Maybe, but you'd better be careful about it.

"The dollar will continue to lose ground," predicts Chuck Butler, currency analyst at Jacksonville'sEverBank. "We're going to have a hard time attracting financing from foreigners if our deposit yields are going down."

EverBank (www.everbank.com) offers CDs and money market accounts in more than a dozen foreign currencies and baskets of multiple currencies. You get whatever interest rate the account pays (which varies widely) plus or minus the currency gain or loss. While your deposit is protected by FDIC insurance should the bank fail, you aren't protected from currency loss.

Since currencies fluctuate, the risk is always something to keep in mind. Butler says you should never put more than 20 percent of your net worth into a foreign currency investment. I'd say 5 percent, but then I'm pretty conservative.

Economist Thomas Berner of UBS Wealth Management Research expects the dollar to be weak in the short term but to appreciate over the next year. His view is that Europeans won't be happy with the euro being valued so highly that Americans won't or can't buy European goods.

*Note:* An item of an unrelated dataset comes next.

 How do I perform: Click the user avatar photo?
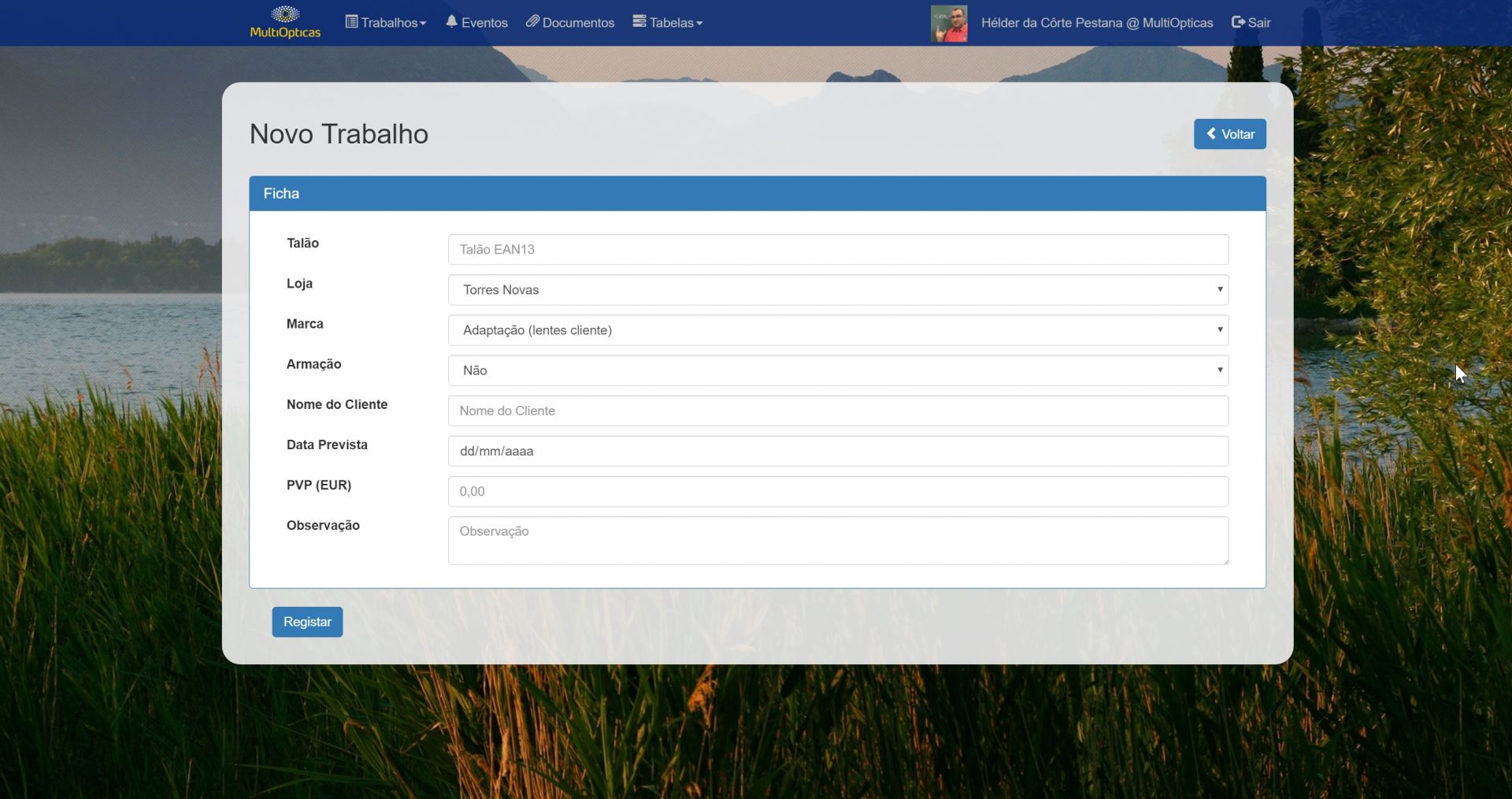tap(949, 23)
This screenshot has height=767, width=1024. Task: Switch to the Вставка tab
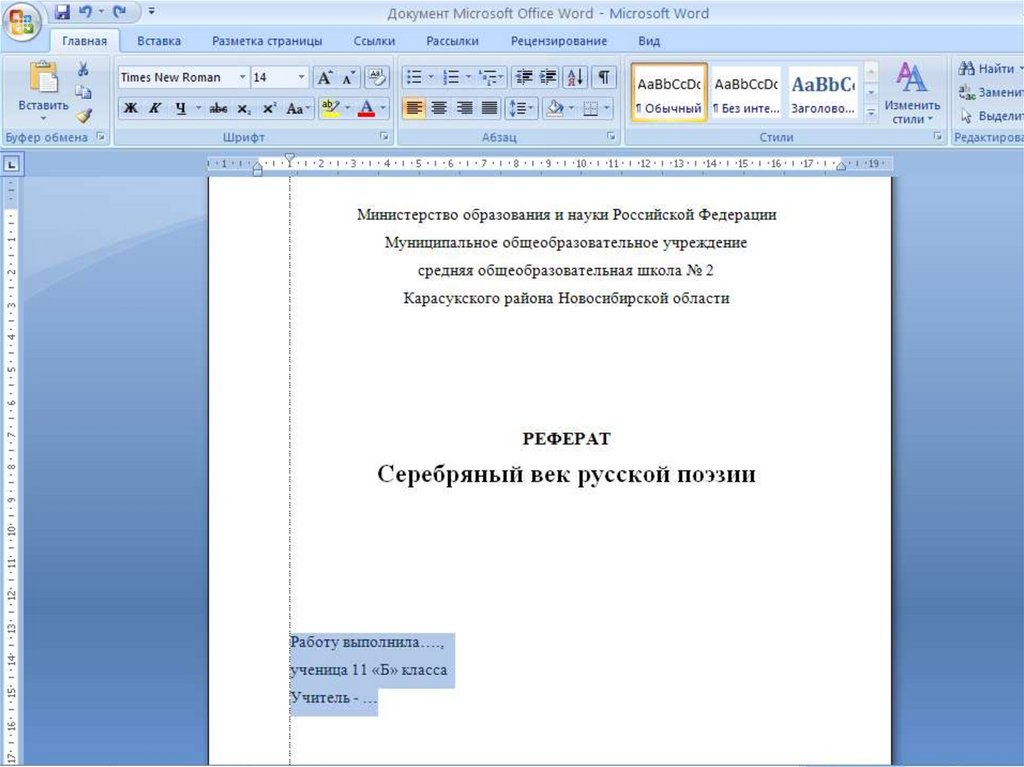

Nevertheless, Berner thinks foreign economies are stronger than ours and suggests investing in foreign stocks or in U.S. stocks with substantial foreign exposure. He was in Clearwater last week speaking to chamber of commerce members.

The one thing you don't want to do is get caught in a foreign currency trading scam like the one the Commodity Futures Trading Commission accused Pinellas County resident William Folino of running a few years ago.

Through his "Investors Freedom Club," Folino and his associate George Belanger enticed about 150 people into trading Forex (foreign currency futures) with promises of returns as high as 100 percent with little or no risk of loss, the commission said.

While some of the funds were traded, Folino was accused of misappropriating others for his personal expenses. A federal judge ordered him to pay more than $2.3-million in restitution and Belanger to pay $120,000.

As with any investment, promises of high yields with low risk are a warning flag. This area is especially dicey because many companies that offer currency trading online are not in the United States. You can check out companies through the National Futures Association (www.nfa.futures.org), but most investors should just stay away from "opportunities" in futures trading.